Paris, Théâtre des Champs-Elysées, mercredi 5
mars 2014
Yannick Nézet-Séguin. Photo : DR
Deux œuvres
concertantes au programme de mardi dernier, l’une célébrant le violon avec le
plus grand chant que lui ait jamais dédié un compositeur, l’autre faisant
dialoguer l’alto et le violoncelle dans un long poème homérique orchestral conçu
à partir d’un texte castillan fameux célébrant l’ardent soleil de la Mancha qui
ouvrait les commémorations parisiennes d’un compositeur né voilà cent-cinquante
ans. Deux œuvres avec instruments à cordes solistes obligés au caractère
symphonique plutôt que concertos au sens propre du terme.
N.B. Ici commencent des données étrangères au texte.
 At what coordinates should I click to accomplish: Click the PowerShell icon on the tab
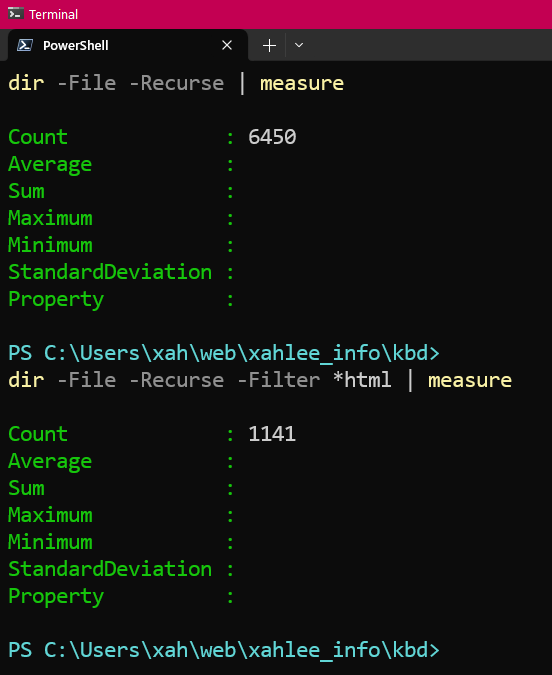point(25,45)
Orchestre Philharmonique de Rotterdam et Yannick Nézet-Séguin. Photo : DR
Les deux
partitions présentées par l’Orchestre Philharmonique de Rotterdam et son
directeur musical Yannick Nézet-Seguin dans le cadre de leur résidence au
Théâtre des Champs-Elysées sont d’égale durée et occupent à elles seules une
moitié de concert. Le Concerto pour
violon et orchestre en ré majeur op. 61 de Beethoven court en effet sur un
peu plus de trois-quarts d’heure, à l’instar du poème symphonique Don Quichotte op. 35 de Richard Strauss.
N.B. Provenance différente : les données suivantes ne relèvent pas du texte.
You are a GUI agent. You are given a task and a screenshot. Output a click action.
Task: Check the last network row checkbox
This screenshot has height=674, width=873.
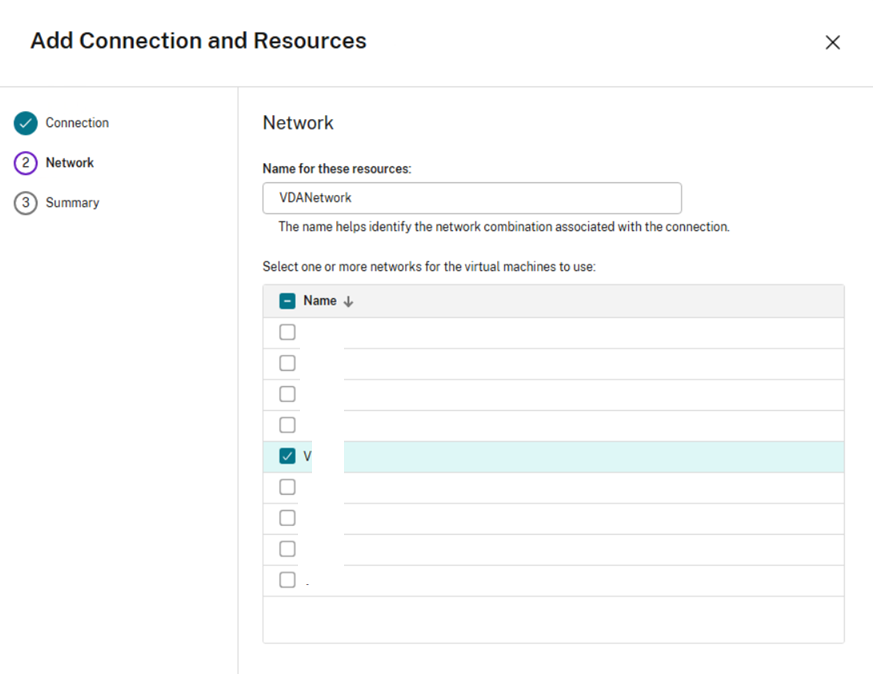click(287, 580)
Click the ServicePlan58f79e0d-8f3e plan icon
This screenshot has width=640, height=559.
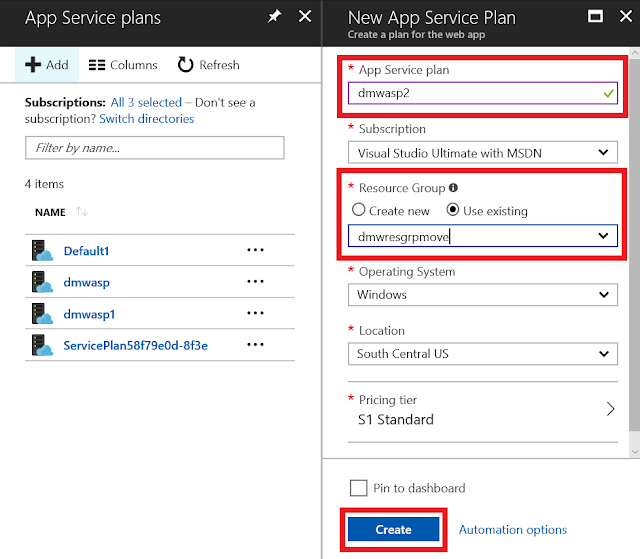point(41,346)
Lisa Batiashvili. Photo : DR
C’est
partition devant les yeux que Lisa Batiashvili a interprété le chef-d’œuvre Beethoven,
à l’instar d’un Gidon Kremer pourtant trente-deux ans plus âgée qu’elle. Ce qui
est assez surprenant considérant que le répertoire concertant pour violon et
orchestre compte peu de concertos romantiques d’envergure. La violoniste
géorgienne, qui vit à Paris auprès de son époux François Leleux, a intégré une
cadence dans les deux mouvements extrêmes. L’on sait que Beethoven n’a pas
écrit de cadences pour son concerto pour violon, mais il en existe une pour
piano seul et une seconde pour piano avec timbales que le compositeur a
rédigées pour sa propre transcription pour piano et orchestre de cette même
partition. La seconde cadence a été intégrée hier au finale. Un passage du plus
bel effet, avec timbales puis avec quatre premiers pupitres des premiers
et des seconds violons. Le Larghetto
central a été abordé avec une lenteur excessive, mais sans pathos, soliste et
orchestre sollicitant plus densément l’onirisme de ce mouvement. Très belles sonorités, brillantes et
fruitées, jeu étincelant et sûr. Les sautés de cordes joués avec dextérité.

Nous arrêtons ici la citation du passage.